Испытуемый поднял глаза. В дальнейшем у меня было такое впечатление, что он хоть и сознавал наше присутствие и слышал все вопросы, но едва ли представлял себе, кто мы, собственно, такие. Говорил он, адресуясь непосредственно к нам, но так, словно перед ним были не конкретные люди (к тому же фактически его начальство), а некие воображаемые, безымянные слушатели.
— Я такой несчастный, — сказал он вяло. — Просто не знаю, что мне делать. Не знаю, как я это вынесу.
— Что вынесете? — спросил я.
— Да вот все это. Я так боюсь. Я всегда боюсь. Не то чтобы именно сию минуту, по вообще боюсь, постоянно.
— Боитесь эксперимента?
— Ну да, эксперимента. Хотя вот как раз сейчас я сам не понимаю, почему я так боюсь. Ну, будет больно или не очень, ну сделаюсь калекой или поправлюсь, ну умру или останусь жить — чего тут бояться? А я всегда боюсь. Ведь смешно же, правда, почему человек должен так бояться?
От его прежней вялости не осталось и следа. Он заговорил с какой-то пьяной бесшабашностью:
— И еще я боюсь того, что они скажут. Они скажут: ты трус — и это будет хуже всего. А я не трус. Я не хочу быть трусом. Но что же делать, если я и правда трус? А если я потеряю место? Ну и ладно, найду что-нибудь другое. Всегда можно где-нибудь устроиться. Нет, они меня не выгонят. Я сам уйду. Уйду добровольно из Службы жертв-добровольцев. Добровольно пришел, добровольно уйду.
Он снова помрачнел. На лице появилось выражение горечи.
— Я ненавижу их, — продолжал он сквозь зубы. — Ходят себе в свои лаборатории, сами чистенькие, целехонькие… Еще бы, им нечего бояться всяких ран и болей и разных там предусмотренных и непредусмотренных последствий. А вечером идут домой к жене и детям. А разве такой, как я, может иметь семью? Я тоже хотел жениться, но из этого ничего не вышло, сами понимаете. Когда у человека такая жизнь, ему не до женитьбы. И ни одна женщина не станет терпеть такого мужа. Я ненавижу женщин. Они только лгут. Завлекут, а потом бросят. Всех их ненавижу. Ну, кроме тех, конечно, которые работают у нас, но ведь это не настоящие женщины. Их и ненавидеть не за что. А у нас все не так, как у других. Нас тоже называют соратниками, а какая у нас жизнь? Мы все должны жить в Приюте, мы как отбросы какие-то…

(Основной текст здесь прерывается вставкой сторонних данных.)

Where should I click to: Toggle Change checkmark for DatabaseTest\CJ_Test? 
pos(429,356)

Его голос упал до невнятного шепота, но он все повторял: “Ненавижу…”.
— Мой шеф, — спросил я, — ввести еще дозу?
Я надеялся, что Риссен скажет “нет”, потому что испытуемый вызывал у меня глубокую антипатию. Но Риссен кивнул, и мне пришлось повиноваться. Делая укол, я довольно язвительно сказал:
— Вы сами весьма правильно заметили, что ваша организация построена на добровольных началах. Чем же вы тогда недовольны? По-моему, просто противно слушать, как взрослый человек стонет и жалуется сам на себя. Вы ведь пошли туда сами, без принуждения, не так ли?

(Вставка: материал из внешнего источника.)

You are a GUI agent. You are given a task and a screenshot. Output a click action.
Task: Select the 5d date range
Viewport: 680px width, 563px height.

Думаю, что я бессознательно адресовал эти слова не столько испытуемому, который в своем состоянии едва ли был способен на них реагировать, сколько Риссену, — пусть знает, с кем имеет дело.
— Ну, конечно, я пошел сам, — смущенно пробормотал № 135, — конечно, сам, но ведь я не знал, что это такое. То есть я понимал, что мне придется страдать и терпеть, но думал, что это будет как-то иначе, возвышенней, что ли, а если умереть, так сразу, с радостью и блаженством. А не так, как сейчас, изо дня в день… Я думаю, что умереть — это прекрасно… Человек бьется… хрипит… Я видел, как умирал один у нас в Приюте, он бился и хрипел. Это было ужасно. Но не только ужасно. Я знаю, тут ничего нельзя изменить. Но я потом все время думал: как это хорошо — взять и умереть! И никто не может помешать. Раз уж человек умирает… Никто… Смерть — это уж такое дело, что нельзя помешать.
Я стоял и вертел в руках шприц.
— Мне кажется, он не совсем нормален, — тихо сказал я Риссену. — У здорового солдата не может быть такой реакции.
Риссен ничего не ответил.
— Значит, вы имеете дерзость перекладывать на других ответственность… — начал было я обличительным тоном, но, поймав взгляд Риссена, осекся. В его глазах мне почудилась холодная насмешка. Неужели он считал, что я веду все эти разговоры только для того, чтобы показать себя с лучшей стороны перед ним, Риссеном? Я даже покраснел. Но нужно было досказать фразу до конца, и я произнес уже куда более сдержанно: — …за то, что вы выбрали профессию, которая, по вашим словам, вам не подходит?
№ 135, по-моему, не обратил внимания на мой тон, он услышал только самый вопрос.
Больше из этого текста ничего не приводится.